■ **About this exercise**
Print the records below exactly, omitting all pictures.

■ **Stored dataset items**
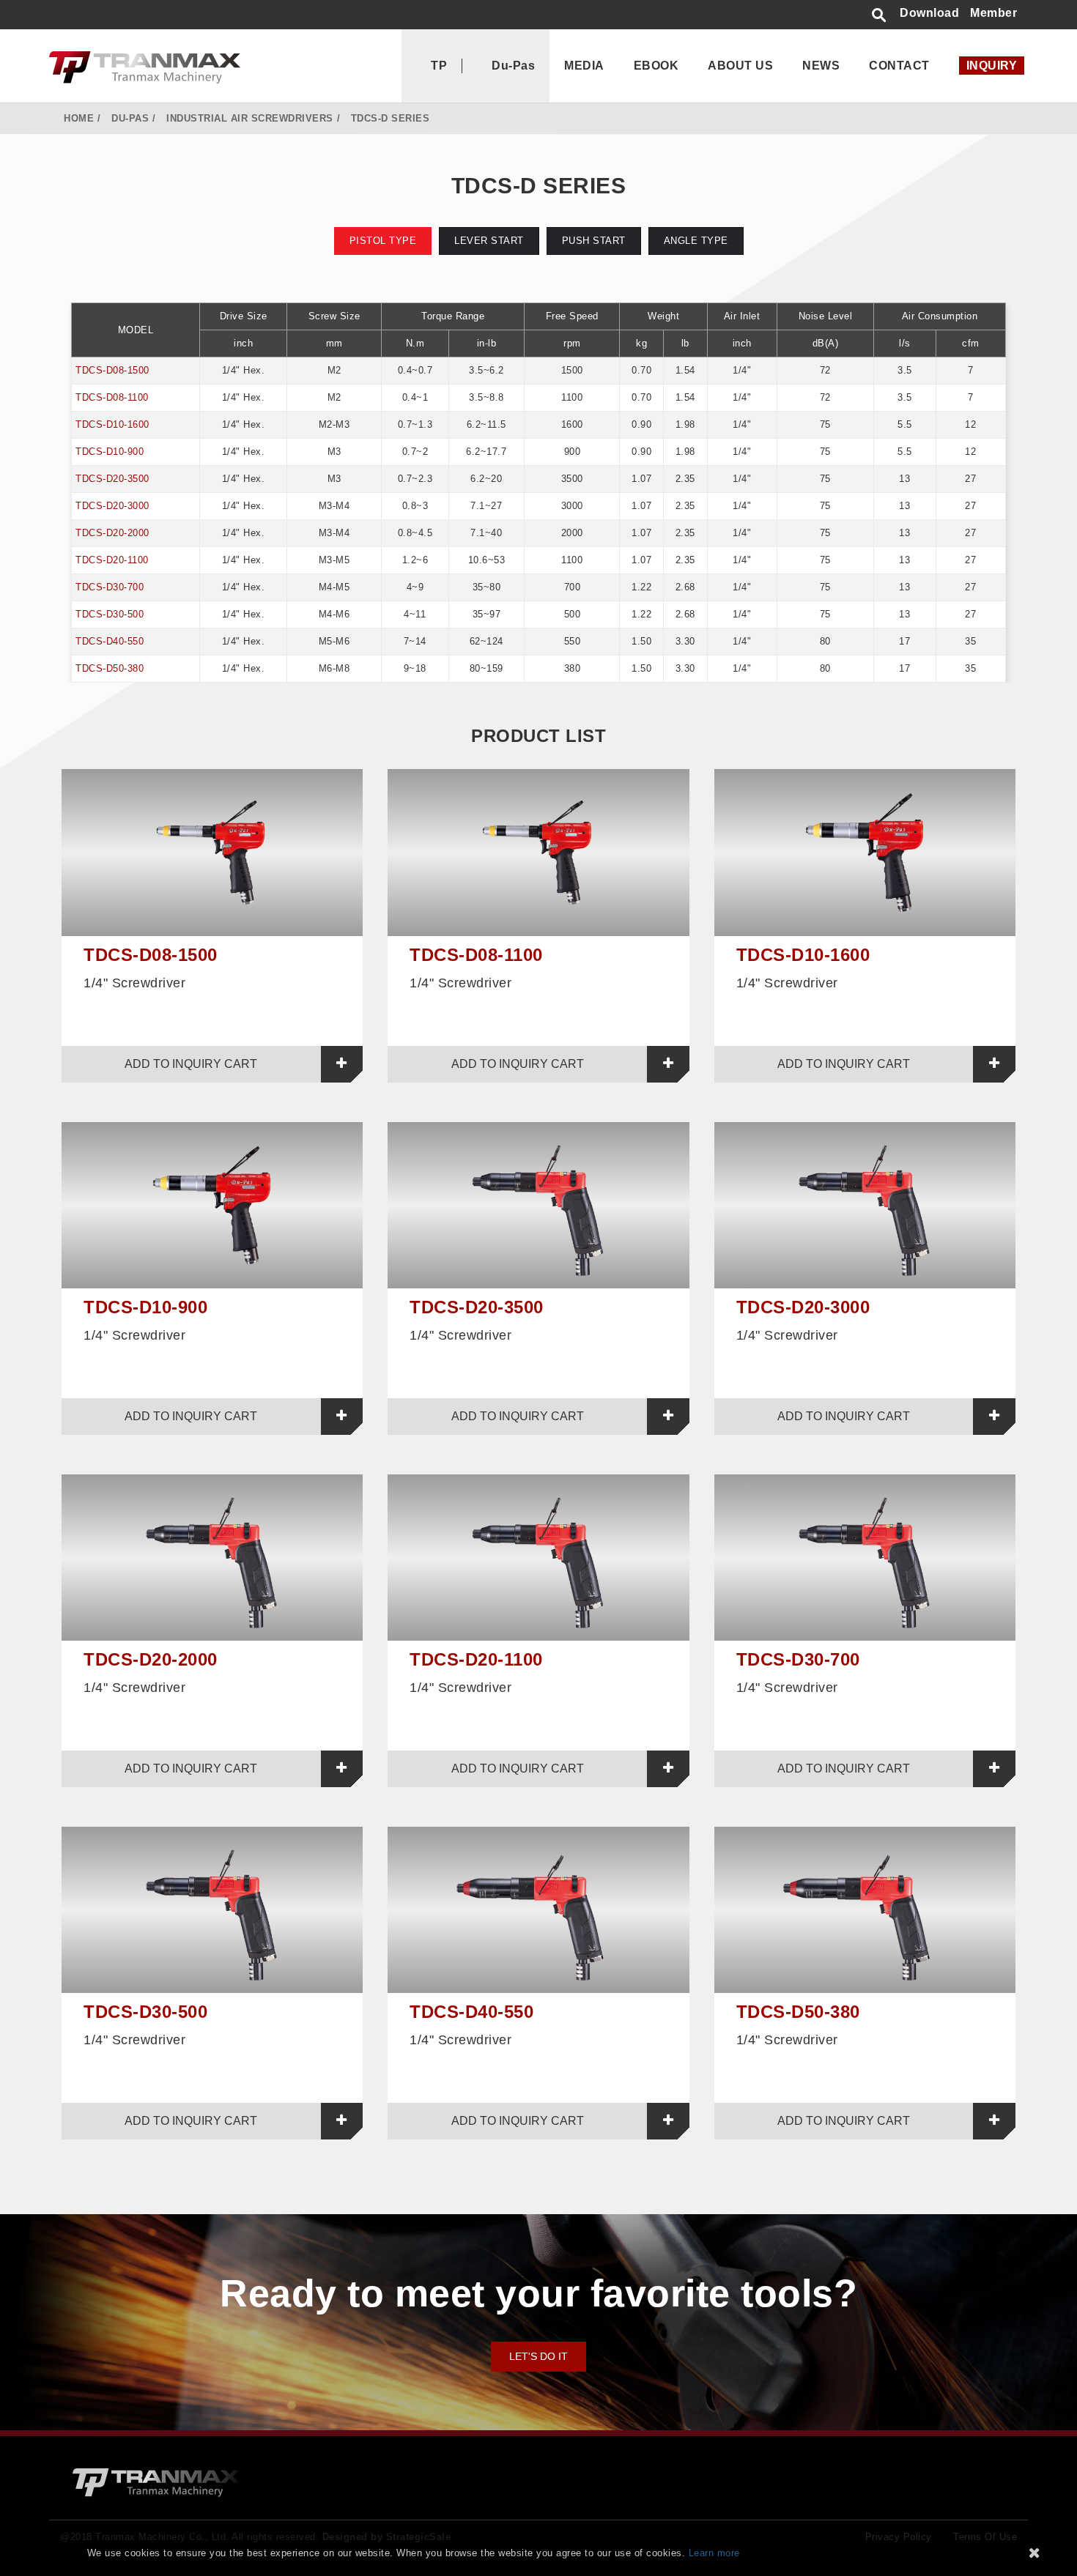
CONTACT (899, 65)
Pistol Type (383, 240)
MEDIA (584, 65)
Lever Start (489, 240)
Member (993, 13)
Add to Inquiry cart (191, 1064)
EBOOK (656, 65)
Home (79, 118)
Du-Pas (513, 65)
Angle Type (696, 240)
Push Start (594, 240)
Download (929, 13)
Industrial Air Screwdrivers (249, 118)
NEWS (821, 65)
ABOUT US (740, 65)
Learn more (714, 2552)
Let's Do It (538, 2356)
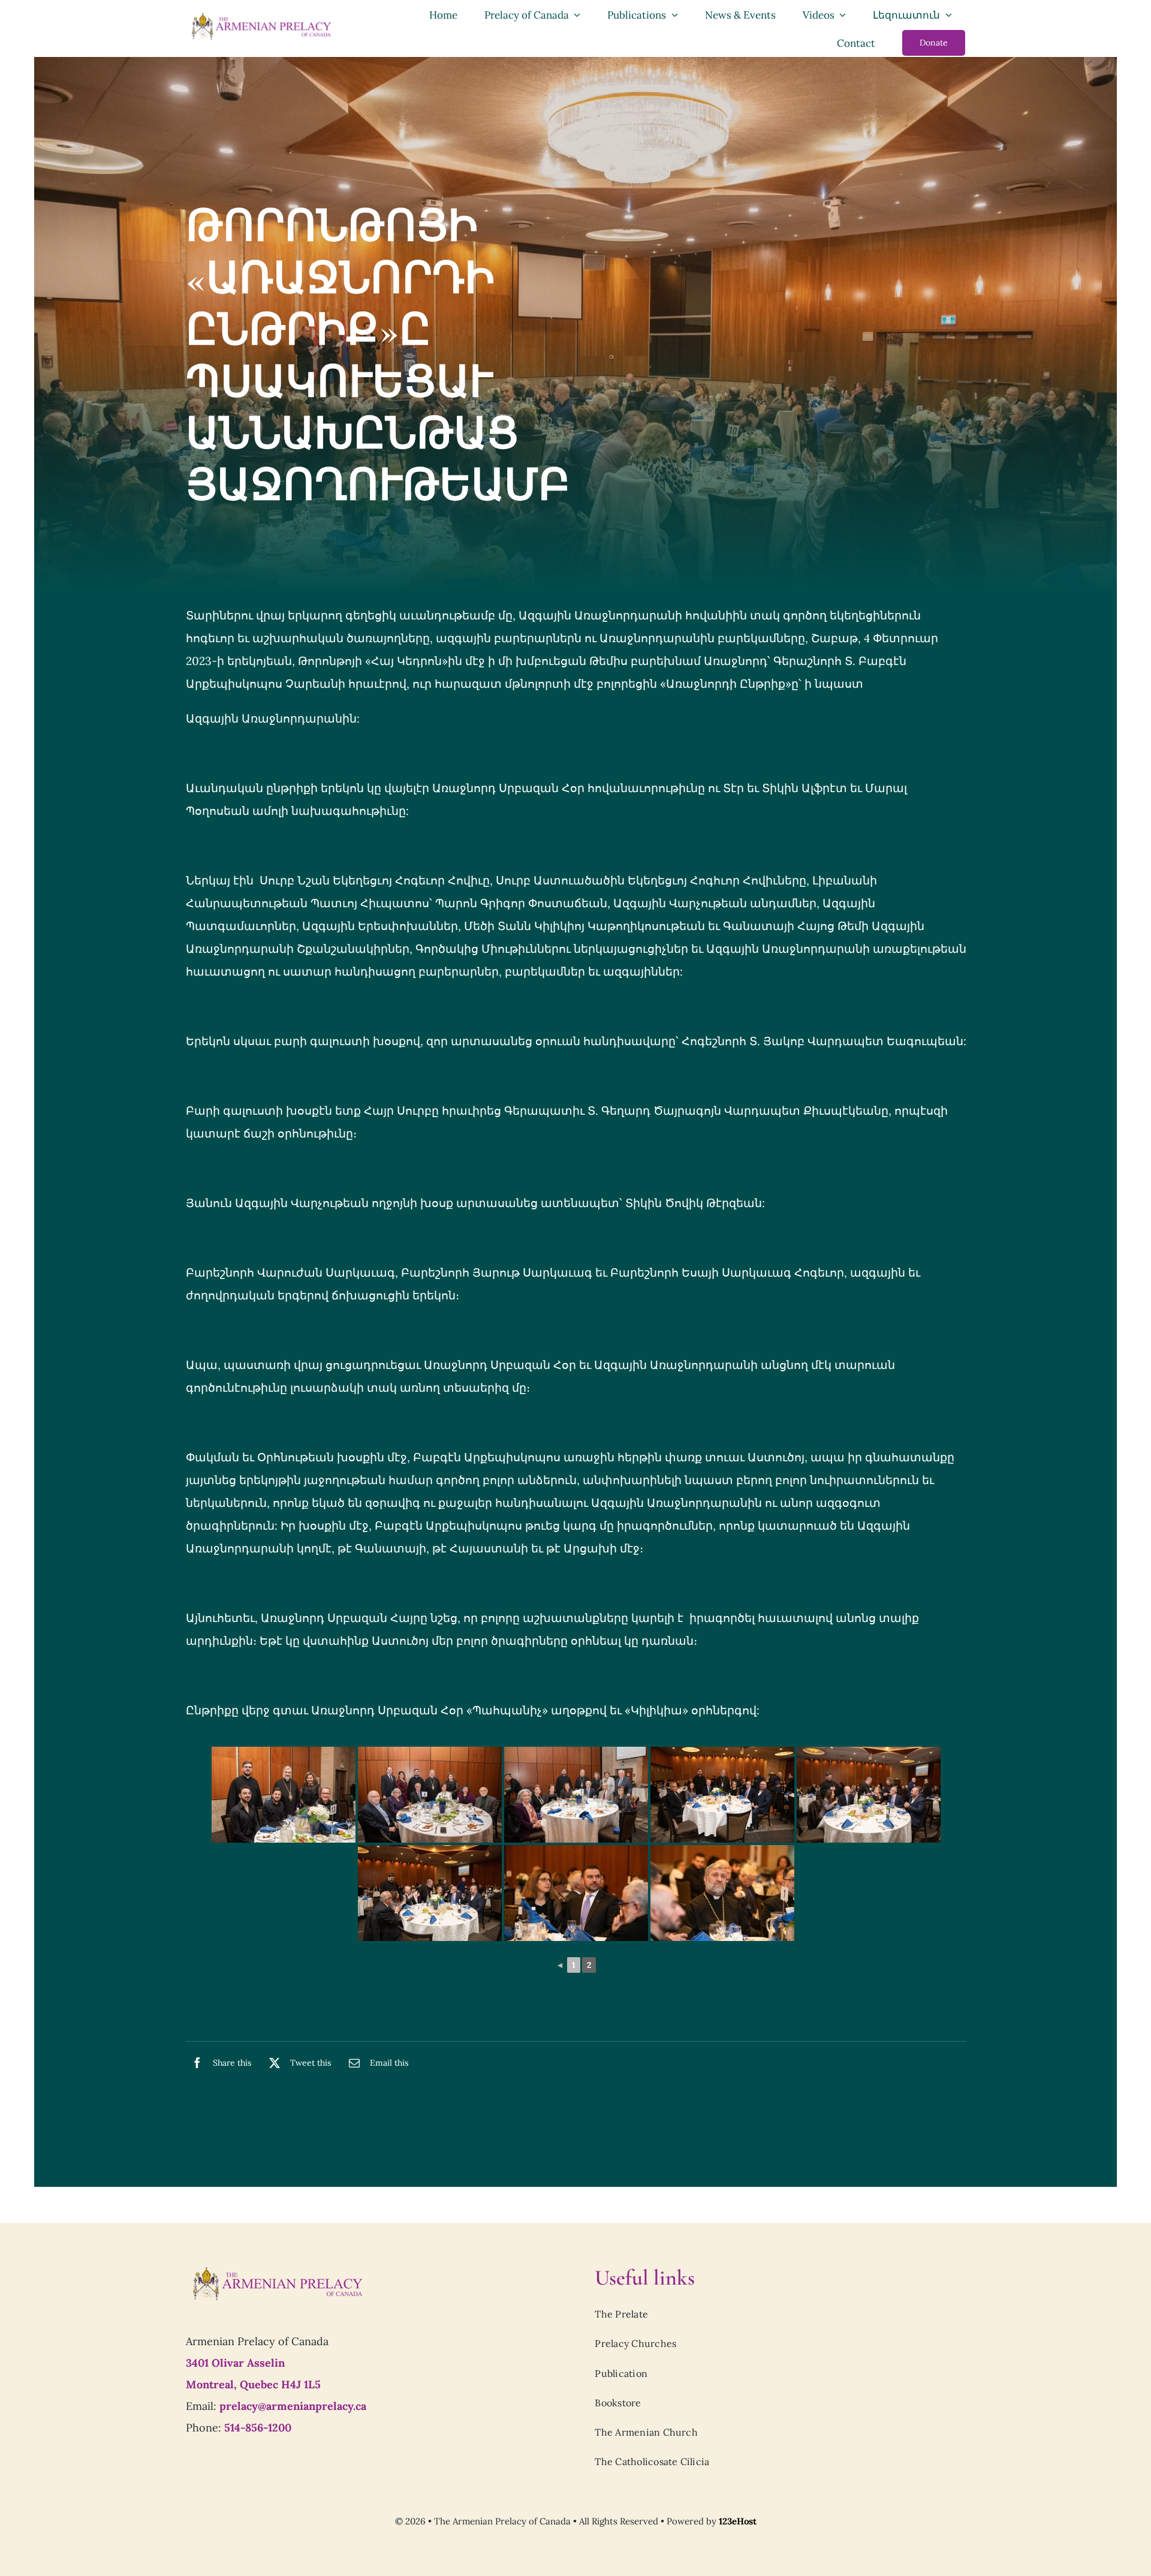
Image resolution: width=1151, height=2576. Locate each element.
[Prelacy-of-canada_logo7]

■ **Response below**
CONTACT (899, 65)
Pistol Type (383, 240)
MEDIA (584, 65)
Lever Start (489, 240)
Member (993, 13)
Add to Inquiry cart (191, 1064)
EBOOK (656, 65)
Home (79, 118)
Du-Pas (513, 65)
Angle Type (696, 240)
Push Start (594, 240)
Download (929, 13)
Industrial Air Screwdrivers (249, 118)
NEWS (821, 65)
ABOUT US (740, 65)
Learn more (714, 2552)
Let's Do It (538, 2356)
Image resolution: width=1151, height=2576. Locate each element.
[Prelacy-of-canada_logo7]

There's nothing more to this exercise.